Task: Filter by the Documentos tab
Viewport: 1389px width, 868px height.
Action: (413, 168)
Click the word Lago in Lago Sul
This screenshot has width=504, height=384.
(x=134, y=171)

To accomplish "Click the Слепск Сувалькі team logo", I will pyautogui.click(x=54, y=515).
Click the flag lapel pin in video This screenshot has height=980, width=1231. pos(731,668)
==
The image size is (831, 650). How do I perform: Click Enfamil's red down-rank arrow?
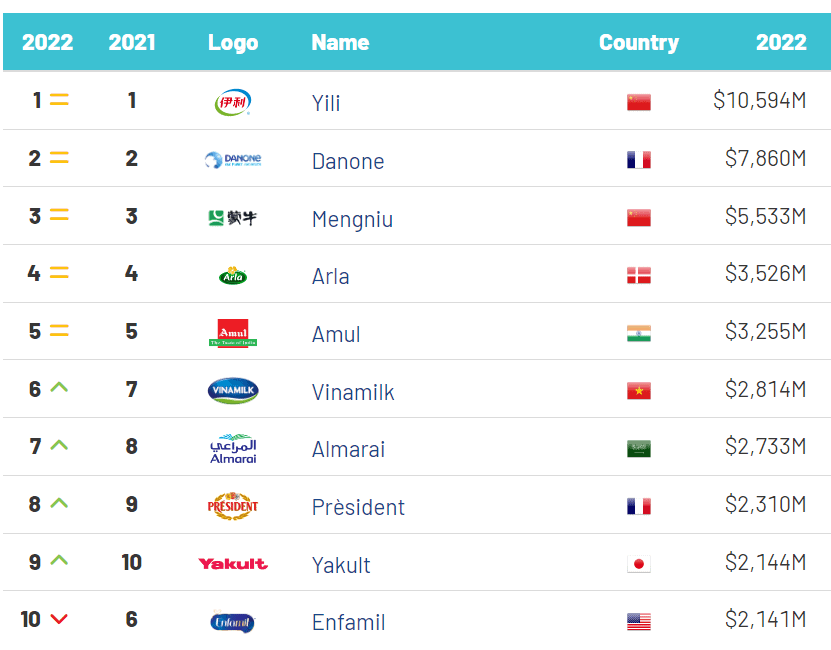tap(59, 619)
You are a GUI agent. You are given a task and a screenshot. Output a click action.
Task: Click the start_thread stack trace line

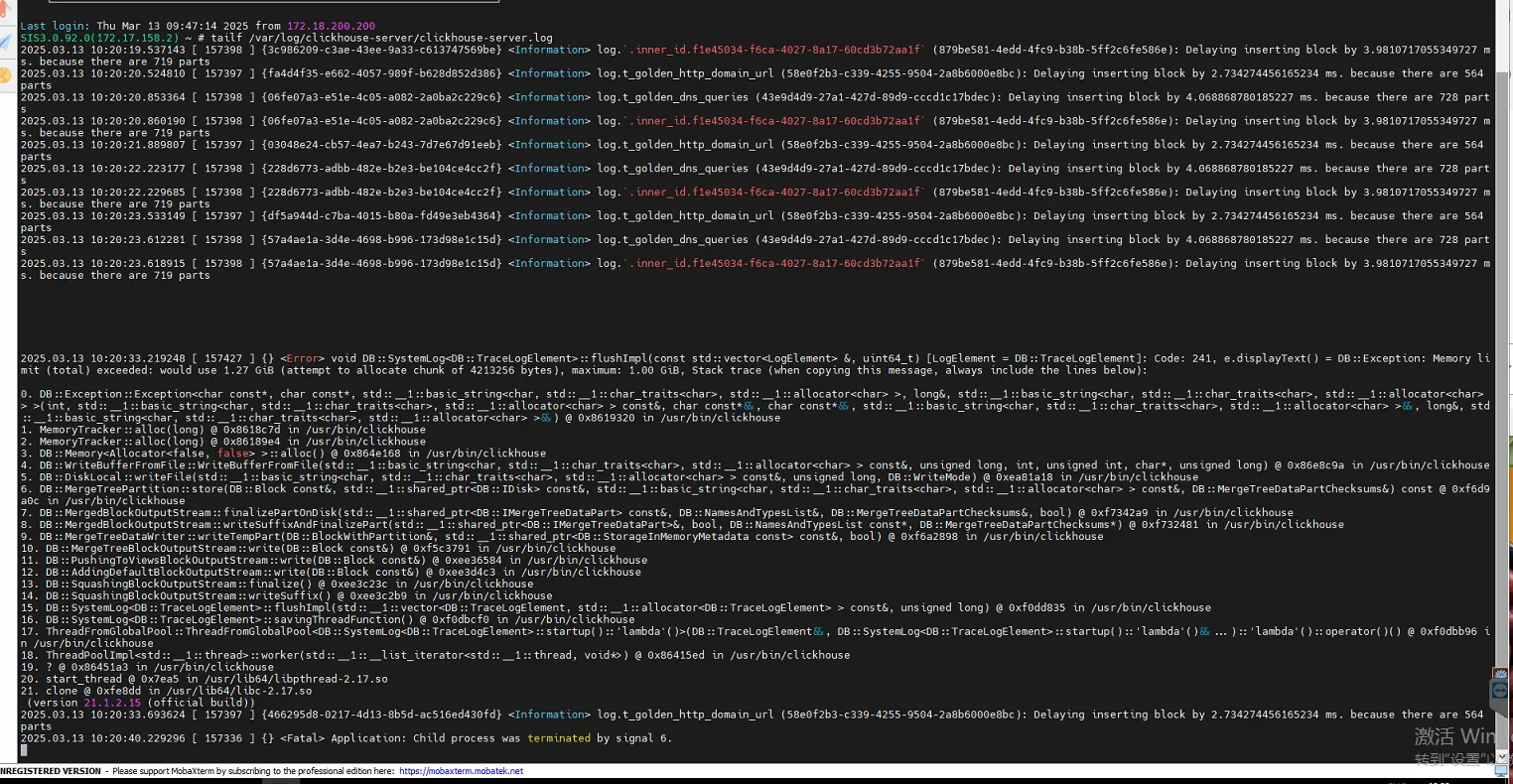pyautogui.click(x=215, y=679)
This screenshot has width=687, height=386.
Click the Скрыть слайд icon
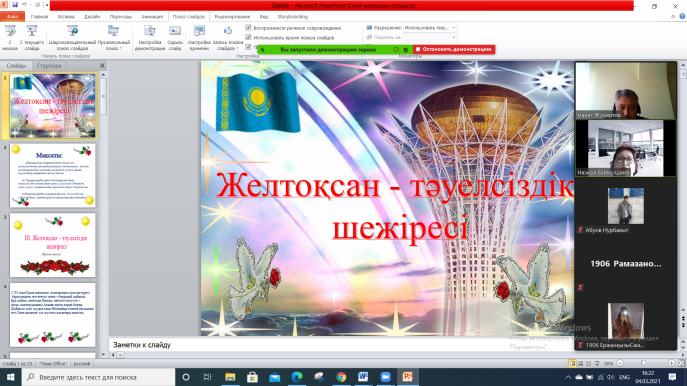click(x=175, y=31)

Task to carry out:
All lines in the listing above from the line containing "Task: Filter by the Documentos tab" to the line containing "Click the flag", inclusive, should be retyped exactly; no other lines should appear.

Written response:
Task: Filter by the Documentos tab
Viewport: 1389px width, 868px height.
Action: (413, 168)
Click the word Lago in Lago Sul
This screenshot has width=504, height=384.
(x=134, y=171)

To accomplish "Click the Слепск Сувалькі team logo", I will pyautogui.click(x=54, y=515).
Click the flag lapel pin in video This screenshot has height=980, width=1231. pos(731,668)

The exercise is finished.